The reaction was generally favourable: the bridge, opened in the 1960s, has suffered considerable erosion and repairs don't seem to be keeping up with damage. Three aspects of the proposal have raised questions though: its reliance on a public-private partnership for financing, the proposed use of tolls, and the absence, so far, of provision for public transport in the plans.

The use of PPPs for hospital and other projects is increasingly coming under fire: governments can borrow at lower rates than private enterprise and its supposed "efficiency " is frequently outweighed by the profit motive. But if any sector of PPP construction has worked, it is road construction.

As for tolls, they are being promoted as a brake on urban sprawl, and a way of reducing traffic in city centers. However, since this bridge will link an area already well-developed to the city, how much tolls would reduce the attraction of the South Shore is not clear.

But what is clear is that any project must promote public transport. According to Transit Alliance, quoted in today's Montreal Gazette. the single lane reserved for commuter buses carry 19,000 passengers each morning rush hour. That's as many as carried by the three other lanes of private vehicle traffic combined, as well as commuters using the Metro from the South Shore Longueuil state.

Transit Alliance advocates a light rail link, while another group, Transit 2000, wants suggests splitting the number of lanes equally between cars and public transit, with two lanes for cars, two lanes for light-rail, buses and carpooling.

Construction of the bridge is still several years away, but now's the time for all the governments concerned to insist on more public transit.

1 comment:

lagatta à montréal said...

They also must make provision for cyclists, as our numbers are increasing.

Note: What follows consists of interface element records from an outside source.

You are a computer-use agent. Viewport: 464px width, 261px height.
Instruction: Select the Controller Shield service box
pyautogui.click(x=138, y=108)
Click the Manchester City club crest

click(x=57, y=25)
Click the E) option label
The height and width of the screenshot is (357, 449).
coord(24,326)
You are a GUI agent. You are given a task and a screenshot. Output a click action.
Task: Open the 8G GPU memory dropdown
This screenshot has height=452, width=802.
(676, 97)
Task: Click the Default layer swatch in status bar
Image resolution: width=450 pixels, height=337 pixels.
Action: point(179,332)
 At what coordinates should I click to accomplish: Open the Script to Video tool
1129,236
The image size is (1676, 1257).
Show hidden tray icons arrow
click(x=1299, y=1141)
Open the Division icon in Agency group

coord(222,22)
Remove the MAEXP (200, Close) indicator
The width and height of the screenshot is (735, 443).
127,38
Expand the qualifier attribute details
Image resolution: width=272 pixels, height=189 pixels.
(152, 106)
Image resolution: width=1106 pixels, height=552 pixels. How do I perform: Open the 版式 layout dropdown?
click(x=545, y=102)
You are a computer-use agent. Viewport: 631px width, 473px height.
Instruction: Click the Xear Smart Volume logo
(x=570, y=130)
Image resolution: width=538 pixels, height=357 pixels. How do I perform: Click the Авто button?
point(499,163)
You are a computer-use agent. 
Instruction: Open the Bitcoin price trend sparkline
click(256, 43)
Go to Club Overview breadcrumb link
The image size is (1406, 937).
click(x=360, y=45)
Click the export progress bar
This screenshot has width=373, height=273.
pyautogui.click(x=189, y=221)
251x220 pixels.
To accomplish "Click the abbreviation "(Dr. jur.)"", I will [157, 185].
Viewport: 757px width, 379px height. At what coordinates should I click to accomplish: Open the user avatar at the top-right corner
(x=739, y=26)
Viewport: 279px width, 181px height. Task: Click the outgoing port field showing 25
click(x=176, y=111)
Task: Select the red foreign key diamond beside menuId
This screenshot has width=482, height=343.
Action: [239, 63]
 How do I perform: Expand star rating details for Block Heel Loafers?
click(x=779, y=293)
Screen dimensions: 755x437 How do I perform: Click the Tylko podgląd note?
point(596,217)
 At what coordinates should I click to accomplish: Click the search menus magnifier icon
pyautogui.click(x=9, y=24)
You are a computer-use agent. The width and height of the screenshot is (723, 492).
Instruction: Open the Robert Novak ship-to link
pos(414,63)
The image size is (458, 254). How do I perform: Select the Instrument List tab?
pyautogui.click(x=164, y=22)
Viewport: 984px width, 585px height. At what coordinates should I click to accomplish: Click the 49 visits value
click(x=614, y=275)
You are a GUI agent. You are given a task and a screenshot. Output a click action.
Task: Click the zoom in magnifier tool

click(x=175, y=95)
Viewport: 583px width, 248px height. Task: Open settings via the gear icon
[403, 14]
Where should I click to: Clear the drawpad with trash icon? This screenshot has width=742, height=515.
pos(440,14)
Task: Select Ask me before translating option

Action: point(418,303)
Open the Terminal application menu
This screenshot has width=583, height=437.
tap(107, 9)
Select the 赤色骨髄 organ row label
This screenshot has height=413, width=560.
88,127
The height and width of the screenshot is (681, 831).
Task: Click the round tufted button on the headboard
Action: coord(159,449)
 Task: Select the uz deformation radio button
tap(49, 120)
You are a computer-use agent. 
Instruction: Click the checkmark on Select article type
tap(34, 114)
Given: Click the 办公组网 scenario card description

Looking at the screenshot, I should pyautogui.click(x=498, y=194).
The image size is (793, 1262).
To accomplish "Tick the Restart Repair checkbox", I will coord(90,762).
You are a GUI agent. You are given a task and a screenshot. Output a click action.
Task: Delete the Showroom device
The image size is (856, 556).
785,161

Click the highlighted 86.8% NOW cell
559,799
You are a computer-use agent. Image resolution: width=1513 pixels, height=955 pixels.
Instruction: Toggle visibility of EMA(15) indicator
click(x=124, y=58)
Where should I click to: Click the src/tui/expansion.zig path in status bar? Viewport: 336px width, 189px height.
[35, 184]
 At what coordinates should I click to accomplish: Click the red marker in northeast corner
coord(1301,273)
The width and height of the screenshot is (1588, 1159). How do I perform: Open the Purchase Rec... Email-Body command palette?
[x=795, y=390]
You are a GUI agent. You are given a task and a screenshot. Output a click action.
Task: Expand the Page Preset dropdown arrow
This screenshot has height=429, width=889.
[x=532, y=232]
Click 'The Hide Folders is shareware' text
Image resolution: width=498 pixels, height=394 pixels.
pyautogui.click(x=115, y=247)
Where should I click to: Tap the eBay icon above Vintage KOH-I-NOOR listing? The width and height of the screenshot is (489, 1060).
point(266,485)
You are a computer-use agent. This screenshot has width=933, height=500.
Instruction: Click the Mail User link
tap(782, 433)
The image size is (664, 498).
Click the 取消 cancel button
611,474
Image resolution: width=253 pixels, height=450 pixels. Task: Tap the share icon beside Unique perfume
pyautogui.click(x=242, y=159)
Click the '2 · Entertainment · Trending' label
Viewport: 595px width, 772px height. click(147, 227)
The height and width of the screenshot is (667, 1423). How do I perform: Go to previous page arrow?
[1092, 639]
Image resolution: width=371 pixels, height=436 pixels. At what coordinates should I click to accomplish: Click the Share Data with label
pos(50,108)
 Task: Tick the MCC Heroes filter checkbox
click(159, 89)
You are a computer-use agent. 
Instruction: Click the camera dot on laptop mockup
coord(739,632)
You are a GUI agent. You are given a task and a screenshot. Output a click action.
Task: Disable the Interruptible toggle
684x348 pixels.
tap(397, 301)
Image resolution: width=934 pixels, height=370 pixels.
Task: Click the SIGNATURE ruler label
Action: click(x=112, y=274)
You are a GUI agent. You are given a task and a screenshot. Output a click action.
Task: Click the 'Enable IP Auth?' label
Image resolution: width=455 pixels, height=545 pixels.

Perhaps the most feasable way of doing this is accommodating cyclists (as well as people who are otherwise travelling as pedestrians, obviously) in the light-rail cars, though a biycle lane would also be nice.

Like Laval, the South Shore suburbs just opposite Montréal should be viewed as urban or urbanizable areas and densified to Montréal levels (note what is happening near the Montmorency métro in Laval, and what occurred around the Longueuil métro) to mitigate further sprawl. The real disaster is much farther out, and a social and environmental absurdity.